Updated June 08, 2015.
I spoke with the founder and director of Partners Healthcare's Center for Connected Health, Dr. Joseph C. Kvedar. We discussed how connected health is being used in acute care and long-term care, and how connected health is finding its place within the insurance industry and Accountable Care Organizations.
Read Part 1 of the interview.
3. In which scenario has mHealth been off to a faster growth start, long-term care and assisted living, or regular health plans for insuring the working population?
Why?
Dr. Kvedar:
The non-acute sector (long-term care, assisted living, skilled nursing facility) has been cash-poor for years. You don't tend to find a lot of people making bold investments (due to the psychology of being cash-poor for so long) just yet. There are exceptions, but small pockets.
4. Mobile Health Technology seems to be focusing on biometrics for some of the most common, and costly chronic conditions, such as diabetes, COPD, heart disease. That makes sense because if the promise of connected health is realized, millions of lives, and millions of dollars, could be saved. But what is the next phase of focus? What is Partners Connected Health hoping to tackle 5 to 10 years from now?
Dr. Kvedar:
- Automating care: Healthcare is human resource inefficient. 60% of healthcare costs is labor. Healthcare delivery is .8% less efficient in labor, while the rest of the country's labor has become 1.8% MORE efficient. We need to move healthcare in that direction.

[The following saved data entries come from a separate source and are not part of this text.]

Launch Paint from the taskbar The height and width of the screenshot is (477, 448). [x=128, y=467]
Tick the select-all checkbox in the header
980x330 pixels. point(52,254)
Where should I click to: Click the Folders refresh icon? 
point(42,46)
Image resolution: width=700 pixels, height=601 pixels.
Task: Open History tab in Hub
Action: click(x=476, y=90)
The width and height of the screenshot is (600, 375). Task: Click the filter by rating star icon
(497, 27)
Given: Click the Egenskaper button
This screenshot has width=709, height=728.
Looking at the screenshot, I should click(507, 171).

- As an example, we want to make patients more empowered to affect their own health. We've launched a blood pressure cuff at-home pilot program. We gave patients an algorithm to change their blood pressure medication dosages themselves based on very specific criteria from their doctor. This kind of patient empowerment is an area we'd like to explore for growth.

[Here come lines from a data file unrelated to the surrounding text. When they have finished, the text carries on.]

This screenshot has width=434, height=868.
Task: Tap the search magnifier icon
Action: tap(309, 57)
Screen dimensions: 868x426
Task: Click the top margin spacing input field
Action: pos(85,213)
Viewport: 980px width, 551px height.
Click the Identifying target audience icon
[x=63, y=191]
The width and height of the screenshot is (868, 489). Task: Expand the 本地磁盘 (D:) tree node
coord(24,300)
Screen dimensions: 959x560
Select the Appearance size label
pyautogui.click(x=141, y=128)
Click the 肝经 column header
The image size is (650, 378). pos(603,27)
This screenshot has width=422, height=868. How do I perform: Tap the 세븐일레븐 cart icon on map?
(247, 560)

- As genetics and analytics and Big Data hit healthcare, connected health offers the phenotypic side of the equation. How these two intersect will be interesting. For example, genetic fingerprints at birth may indicate that the newborn will be prone to obesity later in life. So we could encourage that person at an early age, even at the crawling and learning-to-walk stage, to stay active and make it a habit, with the intent of avoiding obesity before it becomes a problem.
- We're also anticipating technological, and even psychological, advances in consumer connected health: devices, apps, mobile phones, cloud storage. How we motivate people to become more involved and take an ownership in their health care. Choosing the right motivational psychology will be an interest so that we can improve patient compliance to therapy.
5. Has the mHealth industry connected with an Accountable Care Organization (ACO) yet to help them meet their quality benchmarks and financial targets?
Dr. Kvedar:
- It's early. The ACO model is very disruptive to larger institutions because hospitals don't have a history in population health management.
- The accountable care scenario is asking everyone to work as a large organization and thus to be paid differently. We don't have good systems for identifying populations of patients and segmenting them the way, say, Blue Cross Blue Shield or Aetna might. Connected Health is on people's minds and being used. But when you turn the reimbursement model upside down, there is a step where organizations have to react to that. And of course the bigger they are, the harder it is to turn the ship 90-degrees. As they react, the first thing they are forced to do is grapple with what it means to manage a population.
- We have to create systems that can predict which patients will be at risk for expensive care. Once that infrastructure goes in, the next phase will be, how we use connected health as a tool set to extend our providers across larger populations of patients. We'll be paying attention to how connected health will enable us to use the brick and mortar buildings more strategically to care for large populations with better use of human resources. And of course, we want connected health programs to help us care for patients in a high quality way. We also hope patients will have a great affinity for the organization because they feel so connected.